Mi padre miró el mundo siempre con optimismo y con una sed inmensa por conocer, por saber, por ser mejor, por entender el comportamiento humano, su mirada fue curiosa, sabia, inteligente y amorosa. Su principal anhelo fue la felicidad y quizá por eso se despedía diciéndome: ¡Sé feliz! Lo acompañé cada día durante los últimos nueve meses de una vida a medias, con una memoria intermitente por los microinfartos cerebrales que duraban microsegundos pero que lo desconectaban de la realidad, me aseguré de captar casi cada momento a su lado para la posteridad porque en el fondo de mi corazón sabía que cualquier día podía ser el último en que lo viera y lo escuchara. Anthony (como lo llamé los últimos meses en tono de juego) me dio las mejores lecciones de vida y al morir, puso a prueba todo lo que me enseñó y fue así que pude seguir adelante a pesar de no tenerlo y no escucharlo más.

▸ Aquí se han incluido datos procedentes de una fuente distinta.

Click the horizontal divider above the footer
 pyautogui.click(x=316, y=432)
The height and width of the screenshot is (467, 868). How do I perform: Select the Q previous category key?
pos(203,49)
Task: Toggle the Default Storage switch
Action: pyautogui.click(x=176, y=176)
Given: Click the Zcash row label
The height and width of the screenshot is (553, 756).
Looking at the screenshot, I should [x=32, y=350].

Lo extraño, un día más que el otro y al siguiente también pero su entusiasmo y la fe que tenía en mí me hacen sentirlo presente y lo está en las canciones de Elvis, en las noticias que hoy serían motivo de asombro para él, en la fotografía que ocupa mi sala en la que estamos juntos, sonriendo y mirándonos a los ojos, esa fue la última vez que salimos juntos y lo invité a comer, su cerebro nos regaló una tarde de lucidez absoluta, estaba reconciliado con la vida y se sentía feliz con nuestra existencia, yo sabía que podía ser la última sonrisa que me regalaría y por eso la guardé no sólo en la memoria sino en la eternidad de una imagen que dice más que mil palabras.

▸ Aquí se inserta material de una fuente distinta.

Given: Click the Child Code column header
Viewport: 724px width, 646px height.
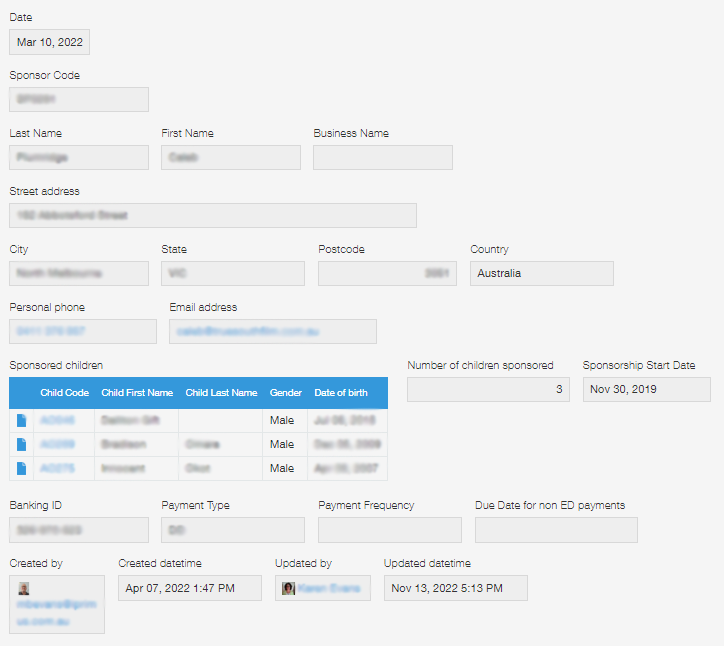Looking at the screenshot, I should click(x=64, y=393).
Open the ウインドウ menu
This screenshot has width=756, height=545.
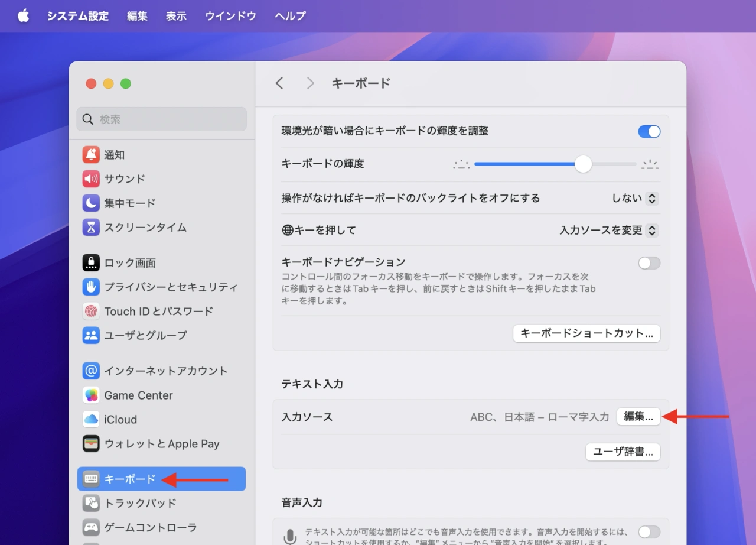230,16
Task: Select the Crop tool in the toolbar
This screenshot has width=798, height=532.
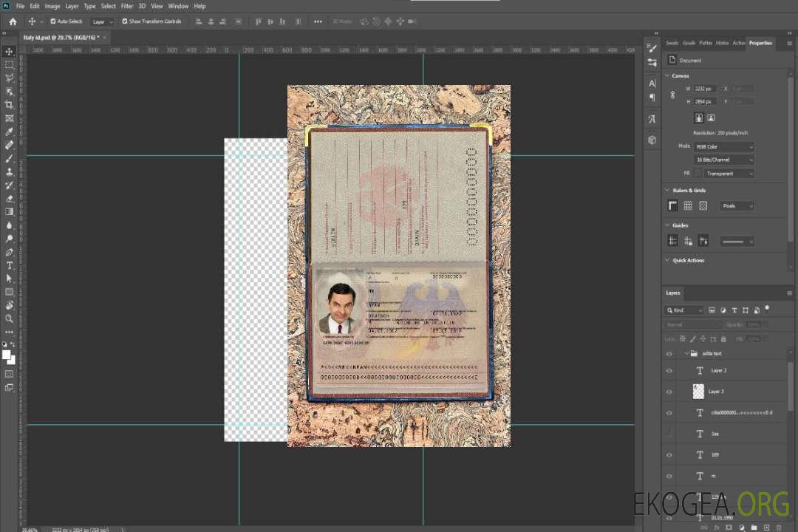Action: (10, 105)
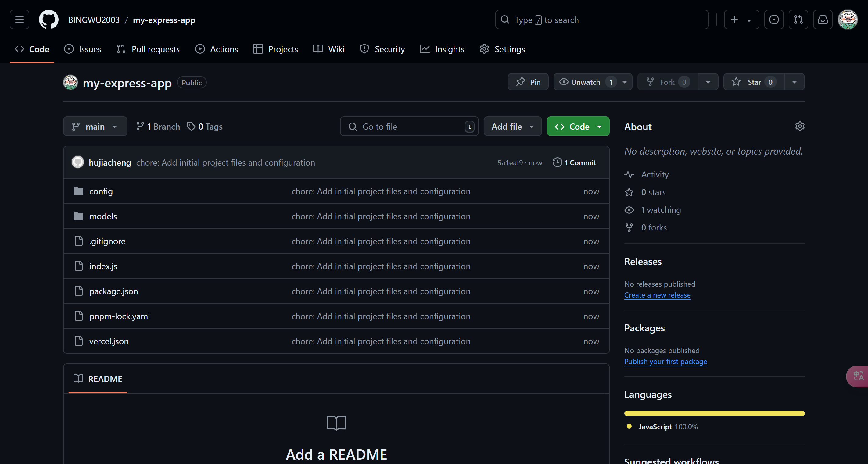Open the hamburger navigation menu
The height and width of the screenshot is (464, 868).
click(x=19, y=20)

La vida nos regala #laspequeñascosas para disfrutar, para amar, para compartir, para recordar, para agradecer, para conectar, para sentir y principalmente para saber que estamos de paso y que cualquier día puede ser el último. ¡Por favor, sea feliz!
A manera de colofón
El Halloween se nos atravesó y nos regaló cantidad de disfraces por todas partes, es increíble que hasta los disfraces evolucionen conforme aparecen nuevos personajes, tendencias, videojuegos, películas y/o series pero el riesgo es muy alto en una sociedad que ya no distingue entre el material destinado a los niños y lo que corresponder ver, oír y hacer a los adultos. La tradición está pasando de ser una costumbre familiar heredada de generación en generación a ser la mera imitación sin fondo ni forma de los nuevos contenidos y las nuevas narrativas que no tienen nada nuevo qué aportar, la alienación a todo lo que da sin distingo de edad y mucho menos género. ¡Nada qué celebrar!